14. There is however a further problem with the judge's reason for rejecting the evidence of the witnesses, namely, the ironic obscurity of his observation that the witnesses had failed to explain "with any clarity" in cross-examination how they knew that the Appellant was an undocumented Bidoon. One can only speculate from this whether their oral testimony at the hearing was the same or different to that which they had said in their written statements (above). If it was the same, then the judge's observation concerning the testimony of Mr Mohammed [N] could be considered fair comment, given that it is unclear why the Appellant's work as a clearer in a gymnasium should lead him to conclude that he was an undocumented Bidoon. However, in the case of Mr Abdullah [M] it was palpably clear that he had reached his conclusion as the result of the Appellant sharing with him similar experiences to his own of life as an undocumented Bidoon in Kuwait. It may of course be that that explanation had been found wanting following detailed questions in cross-examination. If that was the case, then it incumbent upon the judge to set out, albeit briefly, the deficiencies in the explanation that had thus been exposed. It was especially important to do so given that both witnesses had been accepted by the Respondent as undocumented Bidoons.

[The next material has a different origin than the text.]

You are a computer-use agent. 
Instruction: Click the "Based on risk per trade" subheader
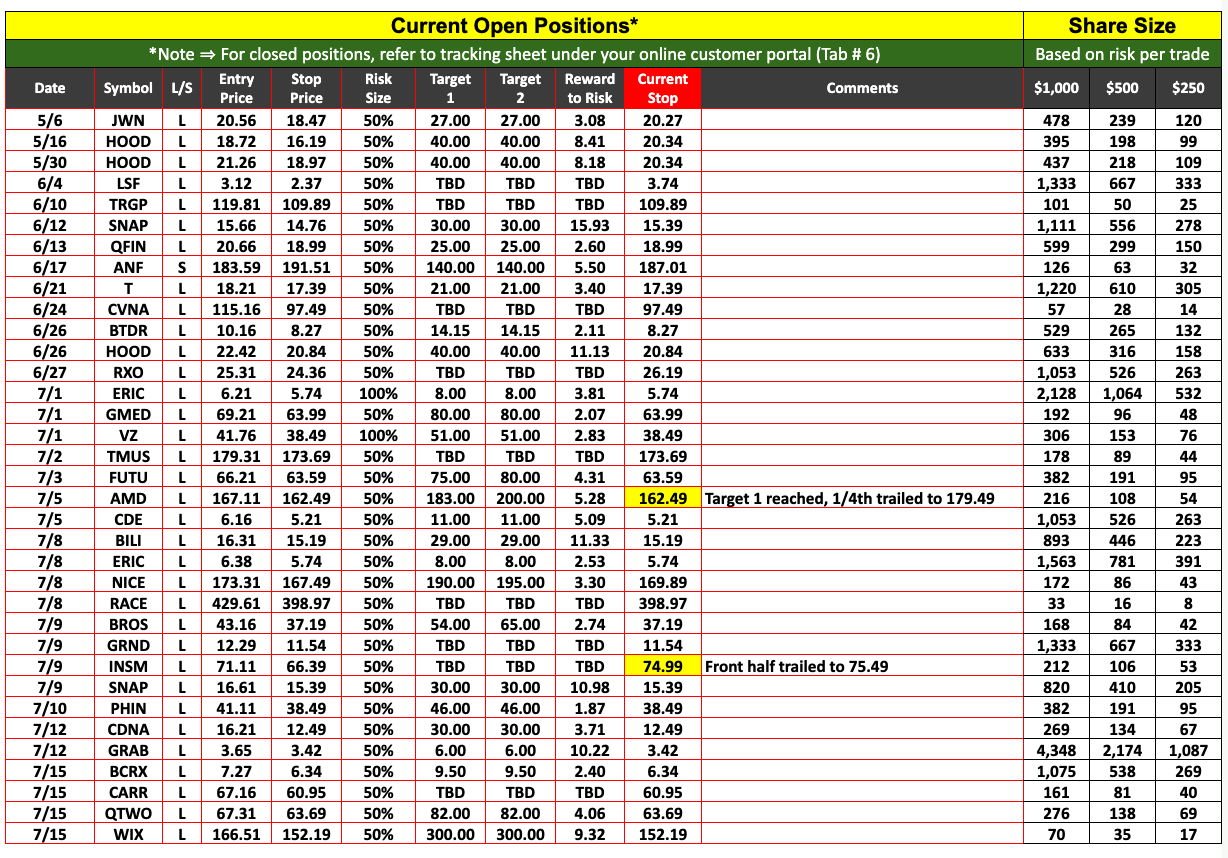[x=1122, y=54]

15. I therefore conclude that the judge erred in failing to give adequate reasons for why he attached little or no weight to the evidence of witnesses whose testimony, on the face of it, supported the Appellant's claim. When this error is added to that identified at paragraphs 9 and 10 (above) I am bound to conclude that, despite the judge's otherwise detailed, cogent, and well-expressed reasoning, it would be unsafe to leave his decision undisturbed. I have therefore reluctantly concluded that it must be set aside and considered afresh by a different judge.
Notice of Decision
The appeal is allowed. The decision is set aside and remitted for rehearing in the First-tier Tribunal, sitting at Taylor House, before a judge other than Judge Smith.
Direction Regarding Anonymity - Rule 14 of the Tribunal Procedure (Upper Tribunal) Rules 2008
Unless and until a Tribunal or court directs otherwise, the Appellant is granted anonymity. No report of these proceedings shall directly or indirectly identify him or any member of their family. This direction applies both to the Appellant and to the Respondent. Failure to comply with this direction could lead to contempt of court proceedings.
Signed Date: 11 th July 2018
Deputy Upper Tribunal Judge Kelly
TO THE RESPONDENT
FEE AWARD
No fee is paid or payable and there cannot therefore be a fee award.